Роковая игра обстоятельств, – сказал я.
Будь проще, – сказал он.
Насколько, – сказал я.
Разберись с этим, – сказал он.
Оставь меня, пожалуйста, в покое, – сказал я.
Ты убедил легавых в том, что чист, – сказал он.
Теперь убеди в этом себя сам, – сказал он.
Ты не можешь поверить в то, что можно выйти сухим из воды, – сказал он.
Знаешь, ты не лучший советчик в этих делах, – сказал я.
Может, мы позовем Дойла? – спросил я.
Вместо этого рядом со мной зашагал Селин.
Ну и чего ты ждешь? – спросил он.
Уезжай, – сказал он, – бросай все и уезжай.
Купи билеты на самолет в Москву, сядь на поезд Кишинев-Москва, – сказал он.
Выйди в Тирасполе, пересядь на австрийский поезд, оттуда рвани в Черногорию, – сказал он.
А там вы выбор любое судно, и Африка, – сказал он.
Или Латинская Америка, – сказал он.
Будешь рыбаком в Парагвае, – сказал он.
Или на Филиппинах станешь туристов на лодках катать, – сказал он.
А то в Зимбабве в сторожах национального парка осядешь, – сказал он.
Стереть себя, стереть свою личность, – сказал он.
Что может быть прекраснее и безопаснее, – сказал он.
А местные легавые ищи тебя свищи, – сказал он.
Самое главное, ты сам себя – ищи свищи, – сказал он.
Я присел на скамейку и откупорил вино. Сорвался я на семьдесят третьем дне, кажется. И, с тех пор, все пью да пью. Глотнув, понял, что ничего общего с сигаретами у спиртного нет. И если бросить курить все-таки действительно можно, то пить – нет.

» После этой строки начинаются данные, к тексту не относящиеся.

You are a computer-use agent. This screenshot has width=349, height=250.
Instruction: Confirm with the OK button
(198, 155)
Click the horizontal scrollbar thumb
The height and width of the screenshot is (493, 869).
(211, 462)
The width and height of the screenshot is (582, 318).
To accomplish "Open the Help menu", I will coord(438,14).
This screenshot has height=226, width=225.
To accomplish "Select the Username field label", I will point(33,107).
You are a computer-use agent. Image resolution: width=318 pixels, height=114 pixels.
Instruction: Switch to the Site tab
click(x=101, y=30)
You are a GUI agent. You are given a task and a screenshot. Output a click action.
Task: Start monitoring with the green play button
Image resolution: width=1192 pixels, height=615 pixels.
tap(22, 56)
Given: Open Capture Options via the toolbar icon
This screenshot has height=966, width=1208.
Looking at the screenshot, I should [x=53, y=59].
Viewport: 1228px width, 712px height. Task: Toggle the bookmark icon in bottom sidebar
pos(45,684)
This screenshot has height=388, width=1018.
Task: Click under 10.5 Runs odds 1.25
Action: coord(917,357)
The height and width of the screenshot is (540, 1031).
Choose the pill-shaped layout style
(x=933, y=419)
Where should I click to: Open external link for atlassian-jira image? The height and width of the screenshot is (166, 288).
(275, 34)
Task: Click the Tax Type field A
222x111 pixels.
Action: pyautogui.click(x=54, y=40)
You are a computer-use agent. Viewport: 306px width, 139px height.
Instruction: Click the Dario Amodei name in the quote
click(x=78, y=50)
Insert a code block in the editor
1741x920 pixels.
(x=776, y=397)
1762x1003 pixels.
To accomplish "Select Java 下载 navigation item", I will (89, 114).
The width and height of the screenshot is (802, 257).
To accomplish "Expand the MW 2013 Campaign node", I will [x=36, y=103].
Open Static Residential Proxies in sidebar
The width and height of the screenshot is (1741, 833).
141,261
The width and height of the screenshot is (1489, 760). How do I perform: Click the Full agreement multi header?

Никогда, малыш, – кивнул мне Хэм.
Я только отмахнулся.
Интересно, как там дом, подумал я. Вторую неделю я жил в однокомнатной квартире, которую купил тайком от Рины, чтобы приводить туда девушек, когда я приезжаю в Кишинев. Двери, помнил я, были закрыты на все замки, на окнах я опустил шторы. Об истории написали в газетах, но дело постарались замять, потому что в нем замешан легавый. Я чувствовал себя боксером, пропустившим пару ударов. Я занимался боксом и знаю, о чем говорю. У меня не было ни малейшего желания возвращаться в Городок и звонить в полицию с тем, чтобы получить право на дом.